Just a point about the rivers. Again, I admit freely that I'm nothing more than an interested viewer. I stand in awe of those artists like Anna above, who actually do this. But, from reading various sites and whatnot, I have picked up a few things about how you can tell a good map from a great one. And the difference is generally adherence to science.

One of the easiest things to pick up is rivers, because many, many fantasy cartographers draw rivers where they "look good" rather than where they should be. Another point is the rain shadows of mountains. The Darlene maps are consistent here - you can tell that the prevailing winds are from the east simply because the heavy forests all line the right side of the mountains.

Well, maps for a professional setting maybe should be held to a higher standard, but as a homebrewer, there's simply do many details in how the real world works for me to keep track of when creating a setting. I'm aware of quite a few basics, things like rain shadows, prevailing winds, plate tectonics, and trasitional terrain, and try to take these things into account.
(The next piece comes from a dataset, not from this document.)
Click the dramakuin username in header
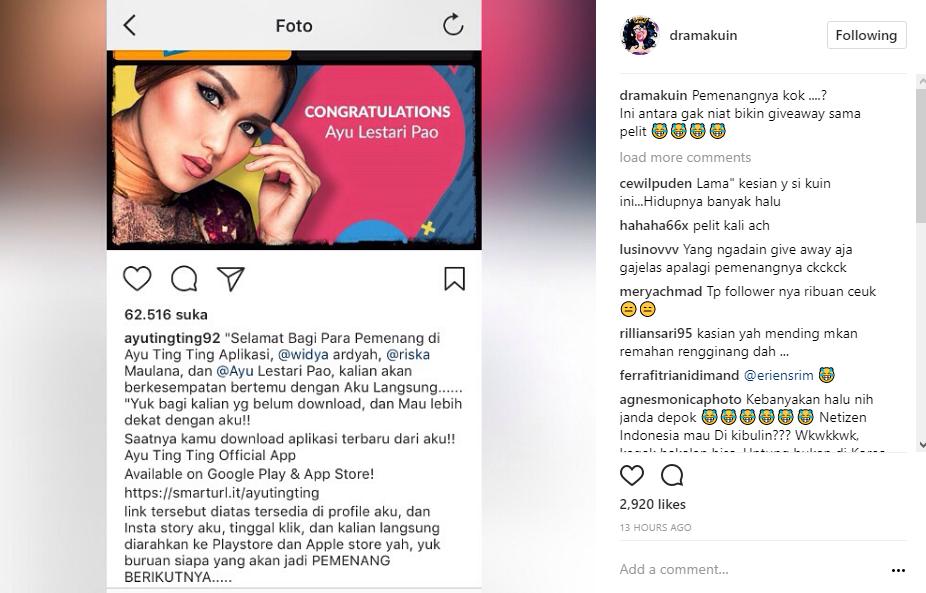 [703, 35]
But there's things that will probably be wrong here and there because I don't understand how everything works, and besides it requires knowledge from a number of disparate scientific fields.
 



Hussar

Legend
Oh look. Hussar is misquoting people. Must be Tuesday.

Heh, I'd like to keep letting the irony pile up here, but, I've gone back and edited my original reply. This is getting nowhere and I have a strong suspicion that no matter what I said, I'd just get accused of something else - so far it's been accusations of hating the map (blatantly false, and elementary reading skills would bear that out) and now I'm being accused of misrepresenting BOTE'S first post.

It would be nice to actually discuss something and not the poster. Ah well.
 

jaerdaph

#UkraineStrong
Ladies and gentlemen, Mr. Conway Twitty.

[ame=http://www.youtube.com/watch?v=Og1QRtcWdEY]YouTube - conway twitty - hello darling[/ame]

B-)
 

Aeolius

Adventurer
It would be nice to actually discuss something and not the poster. Ah well.

C'mon.. it is a well established fact that GH fans never agree about anything! ;)

The other day, when I was trying to nail down a proper spot for the Sinking Isle, I looked at the old maps and saw a nice bit of deep water a bit further inland that it should have been, over by the Sea Barons... thanks, Darlene!
 

Marc_C

Solitary Role Playing
40 years since the release of the Greyhawk Folio. Such a great learning tool for fledgeling DMs way back when. It's vague and it's grand! Lots of room for any DM to insert his own material. It's not plug & play. It's DIY. Half the home-brew job is done. Plus it has all the iconic 1e NPCs, locations, modules, magic items and artifacts. Plus the beautiful map Darlene maps.

I was looking at my folio yesterday and decided to locate my next campaign in Greyhawk. Haven't done that in ages. I'll be using Freeport (Green Ronin) as one of the pirate cities.